The wall launched in 2023 with just eight tools. Since then, it has grown to showcase 24 projects created at or in collaboration with DBMI.
The Wall of Software is maintained by DBMI software engineers Faisal Alquaddoomi, Dave Bunten, Vince Rubinetti and David Mayer. We sat down with the software engineering team to learn more about the wall and the tools within it.
How do tools end up on the Wall of Software?
The Wall of Software is a tapestry of all the work being done in the department. Most of the tools are developed by DBMI researchers, and some of them are developed by the DBMI software team. Each addition is then reviewed by the software team and added to the wall.
Any researchers can submit tools for approval. If someone in the department has a tool that they think could be beneficial to other researchers, they can submit it on the Wall of Software repository by following the instructions in the README.md. They submit the tool, the name of the tool, a short description of it, and the graphics for the website and print. After it’s submitted, the software team works to get it approved and up on the wall.
What are some of the tools on the Wall of Software?
There are currently 24 tools on the Wall of Software.
The Software Gardening Almanack is one tool that Bunten developed. This tool is an open-source software handbook and Python package that helps researchers with sustainable software development practices. For example, the Almanack assures that researchers have a DOI associated with research tools, that the tools are accessible to other researchers and that the research itself is replicable.
Another tool is Lab Website Template. Lab Website Template is an open-source, code-based tool that automates citation generation, repo configuration and more. This tool allows labs to focus more on research and less on web development and grunt work.

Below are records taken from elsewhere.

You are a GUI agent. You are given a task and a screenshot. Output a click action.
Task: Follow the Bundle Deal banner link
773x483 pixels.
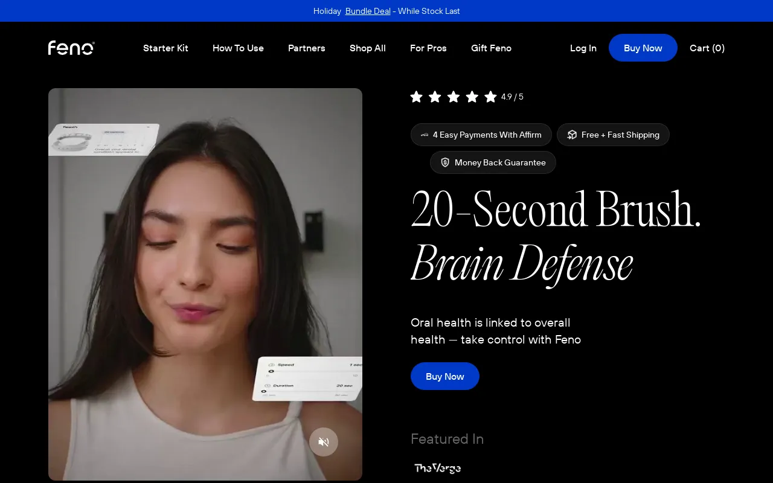368,11
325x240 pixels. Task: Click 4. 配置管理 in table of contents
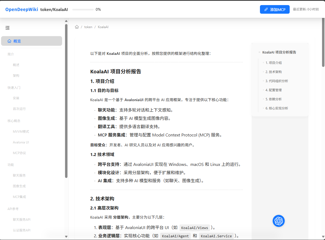[x=274, y=90]
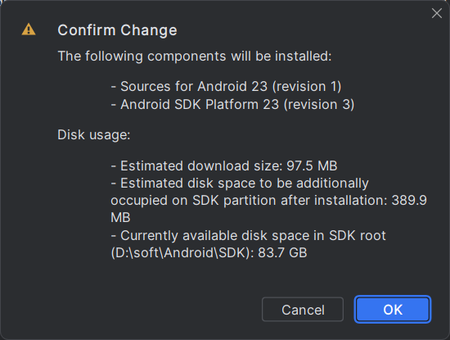Click the 83.7 GB available space value

pyautogui.click(x=282, y=253)
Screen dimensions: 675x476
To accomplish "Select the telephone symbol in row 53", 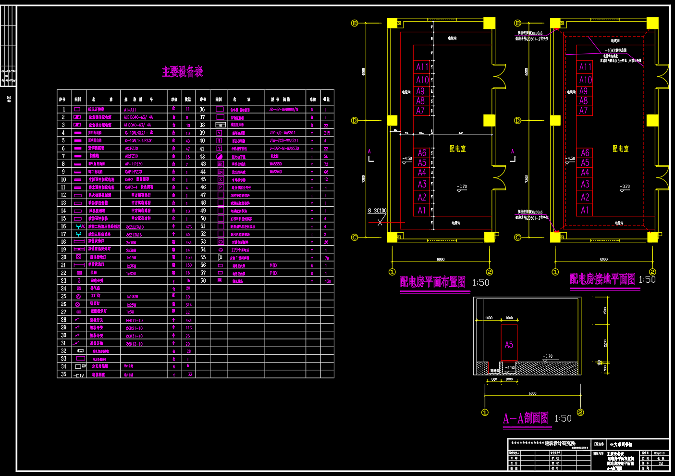I will point(220,242).
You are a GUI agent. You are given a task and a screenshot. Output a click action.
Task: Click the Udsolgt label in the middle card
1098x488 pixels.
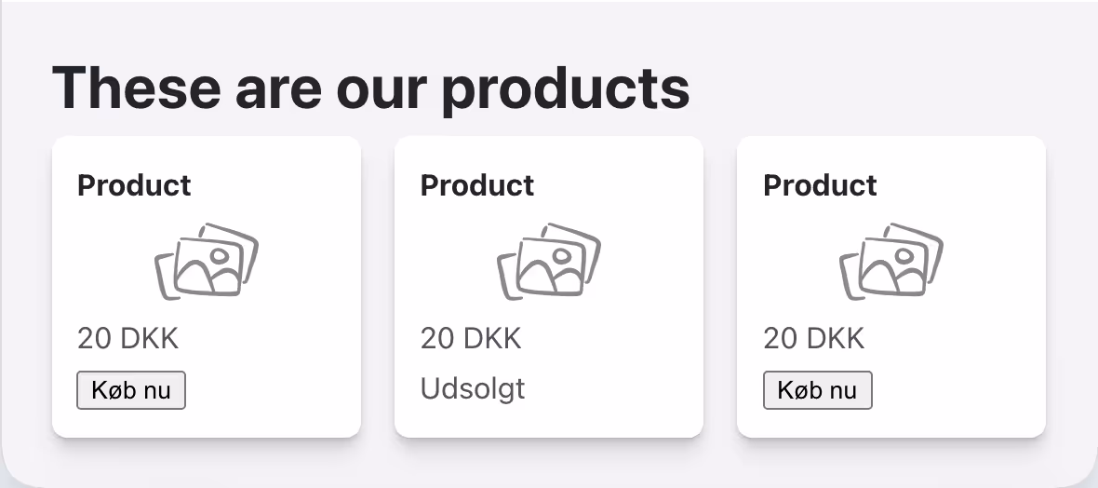(x=473, y=387)
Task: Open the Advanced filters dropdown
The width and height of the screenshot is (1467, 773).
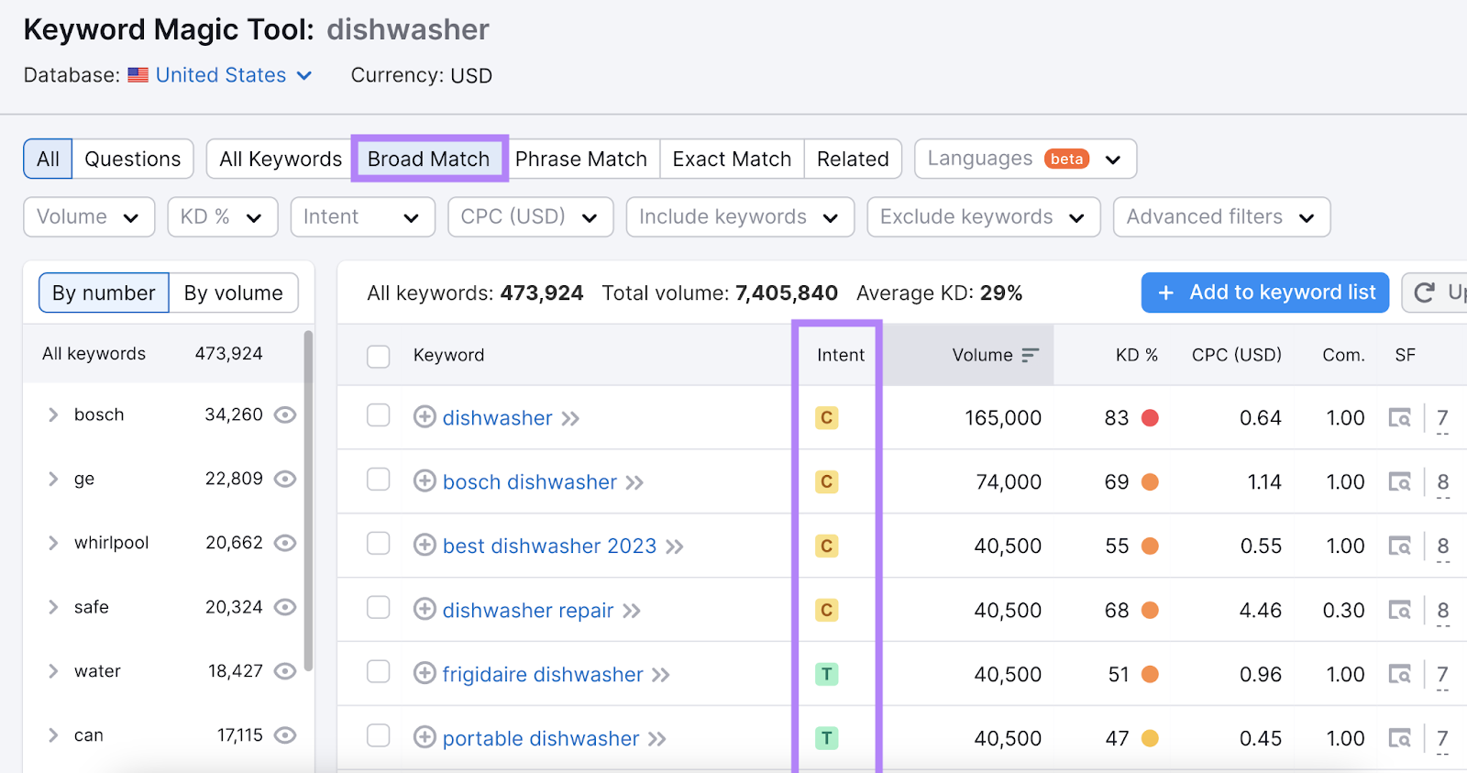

Manubot is a workflow and set of tools for writing manuscripts. You write content in Markdown, track changes with git, and Manubot automatically deploys it as a live web page, handling the most tedious parts like citation generation, bibliography section, format conversion and more. This helps the process of authoring papers be more open, reproducible, and collaborative.
Clustermatch Correlation Coefficient (CCC) and CCC-GPU are high-performance tools for uncovering complex relationships in data. Unlike traditional correlation measures that mainly capture linear patterns, CCC can detect both linear and non-linear associations across numerical and categorical features. This tool helps uncover patterns and correlations that might not be revealed in simpler correlation associations. The GPU-accelerated version—CCC-GPU—dramatically speeds up these computations, making it practical to apply on large-scale datasets.
All of these tools and more are easily accessible through the Wall of Software webpage.
Who can benefit most from the tools on the Wall of Software?
The tools hosted on the Wall of Software can be used by anyone: data scientists, biologists, researchers, clinicians, the list goes on. Although the Wall is developed for DBMI, most of the tools could theoretically be used by people across the globe.
One of the largest benefits of the wall is that it increases the visibility of these tools. A lot of times in research it appears that the tools being used are very niche and specific to a particular area of research, but many researchers actually have overlapping needs. Increasing the visibility of a specific method or tool set can be helpful for other researchers.
Why is the Wall of Software important to the department?
It's vital that researchers and software developers don't work in silos. Having a public gallery of the technologies of the department fosters cross-collaboration. Additionally, it reduces the chances that anyone reinvents the wheel and duplicates software that has already been created. The tool someone is looking for might already exist right on the Wall of Software. The Wall of Software also motivates and inspires people in their work, making them feel like a part of something larger.